For every five hours of studying combinatorics-type questions, the average GMAT student increases their chances of being able to correctly answer a question type that is found only on the very difficult end of the GMAT spectrum. Meanwhile, the same student will have to compute hundreds of basic computations without the aid of a calculator. For students who know how to quickly do these computations, they are rewarded with extra minutes that can be spent double-checking their work and critically thinking about whether their answers make sense. As BenGMAT Franklin might say- a second saved is a second earned on the GMAT… but it doesn’t matter if those extra seconds come from being faster at doing combinatorics questions or quicker at computations. So check out these five math tricks, learn the ones that you like, and practice them daily to give yourself some extra time to finish off that 37th and final quant question.

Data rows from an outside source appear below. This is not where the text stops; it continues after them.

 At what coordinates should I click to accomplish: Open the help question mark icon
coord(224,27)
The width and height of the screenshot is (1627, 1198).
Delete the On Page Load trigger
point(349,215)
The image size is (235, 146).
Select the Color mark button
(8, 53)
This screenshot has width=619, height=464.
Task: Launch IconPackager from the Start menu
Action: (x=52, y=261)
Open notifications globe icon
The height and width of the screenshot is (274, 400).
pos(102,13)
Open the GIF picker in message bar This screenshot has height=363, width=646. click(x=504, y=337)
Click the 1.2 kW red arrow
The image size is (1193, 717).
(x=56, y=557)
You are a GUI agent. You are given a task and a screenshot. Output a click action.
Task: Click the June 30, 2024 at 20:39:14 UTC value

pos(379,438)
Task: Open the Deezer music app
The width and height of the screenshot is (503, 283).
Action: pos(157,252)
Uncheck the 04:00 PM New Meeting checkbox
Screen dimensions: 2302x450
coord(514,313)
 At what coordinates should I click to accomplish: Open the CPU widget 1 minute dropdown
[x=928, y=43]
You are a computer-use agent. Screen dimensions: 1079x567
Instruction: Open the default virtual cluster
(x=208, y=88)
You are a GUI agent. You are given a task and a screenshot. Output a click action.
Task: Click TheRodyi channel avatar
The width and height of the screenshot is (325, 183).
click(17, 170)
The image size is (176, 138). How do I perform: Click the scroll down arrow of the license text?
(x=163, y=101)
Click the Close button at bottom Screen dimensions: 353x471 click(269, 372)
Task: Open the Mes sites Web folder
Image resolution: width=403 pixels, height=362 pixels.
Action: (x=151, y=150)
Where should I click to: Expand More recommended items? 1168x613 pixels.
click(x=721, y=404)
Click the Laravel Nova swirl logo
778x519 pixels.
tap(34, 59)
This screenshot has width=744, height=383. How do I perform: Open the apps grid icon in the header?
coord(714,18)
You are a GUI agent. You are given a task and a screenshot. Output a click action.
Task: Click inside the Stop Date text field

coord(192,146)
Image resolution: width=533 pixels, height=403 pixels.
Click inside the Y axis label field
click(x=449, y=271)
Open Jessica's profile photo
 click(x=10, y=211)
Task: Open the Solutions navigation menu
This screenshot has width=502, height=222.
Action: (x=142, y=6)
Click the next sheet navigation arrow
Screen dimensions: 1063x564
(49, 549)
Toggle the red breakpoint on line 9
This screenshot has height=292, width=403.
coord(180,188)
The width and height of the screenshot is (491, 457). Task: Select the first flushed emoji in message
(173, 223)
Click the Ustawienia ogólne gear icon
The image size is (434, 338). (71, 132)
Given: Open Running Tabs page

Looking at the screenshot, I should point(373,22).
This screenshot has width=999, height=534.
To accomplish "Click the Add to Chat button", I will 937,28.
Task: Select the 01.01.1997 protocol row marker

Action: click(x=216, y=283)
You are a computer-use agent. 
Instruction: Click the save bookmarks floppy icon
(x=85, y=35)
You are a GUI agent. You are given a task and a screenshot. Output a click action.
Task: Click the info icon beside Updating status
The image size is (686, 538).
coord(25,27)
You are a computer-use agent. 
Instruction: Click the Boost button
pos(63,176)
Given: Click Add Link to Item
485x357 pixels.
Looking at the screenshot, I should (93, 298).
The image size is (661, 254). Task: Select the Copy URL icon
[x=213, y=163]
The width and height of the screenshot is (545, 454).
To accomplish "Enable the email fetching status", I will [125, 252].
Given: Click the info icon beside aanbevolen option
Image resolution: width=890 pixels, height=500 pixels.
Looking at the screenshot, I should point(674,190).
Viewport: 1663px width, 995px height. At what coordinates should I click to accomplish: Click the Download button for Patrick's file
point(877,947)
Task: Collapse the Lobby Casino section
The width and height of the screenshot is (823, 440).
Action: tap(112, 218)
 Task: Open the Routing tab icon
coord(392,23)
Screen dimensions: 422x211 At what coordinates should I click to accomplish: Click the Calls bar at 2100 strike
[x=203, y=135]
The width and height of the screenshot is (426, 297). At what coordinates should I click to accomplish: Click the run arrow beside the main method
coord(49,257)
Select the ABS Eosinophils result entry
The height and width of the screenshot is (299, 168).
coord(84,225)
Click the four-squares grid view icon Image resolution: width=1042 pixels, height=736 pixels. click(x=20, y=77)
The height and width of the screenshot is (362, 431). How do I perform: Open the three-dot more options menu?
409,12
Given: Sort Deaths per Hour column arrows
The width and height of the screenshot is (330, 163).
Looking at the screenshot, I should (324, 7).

Note: like everything else on the GMAT, being able to do something and being able to do something QUICKLY are two different tasks. If you like any of the following tricks, make sure you know it inside and out before you try using it during your test.
1. Add or Subtract 2 or 3 Digit Numbers
To add numbers that aren’t already a multiple of ten or one-hundred, round the number to the nearest tens or hundreds digit, add, and then add or subtract by the number you rounded off. Do the opposite when subtracting.
144 + 48 = 144 + 50 – 2 = 192
1385 – 492 = 1385 – 500 + 8 = 893
This math trick comes down to the order of operations- adding and subtracting occur in the same step and can happen in either order. Like many other computation tricks, this one comes down to replacing one tricky computation with two simpler ones.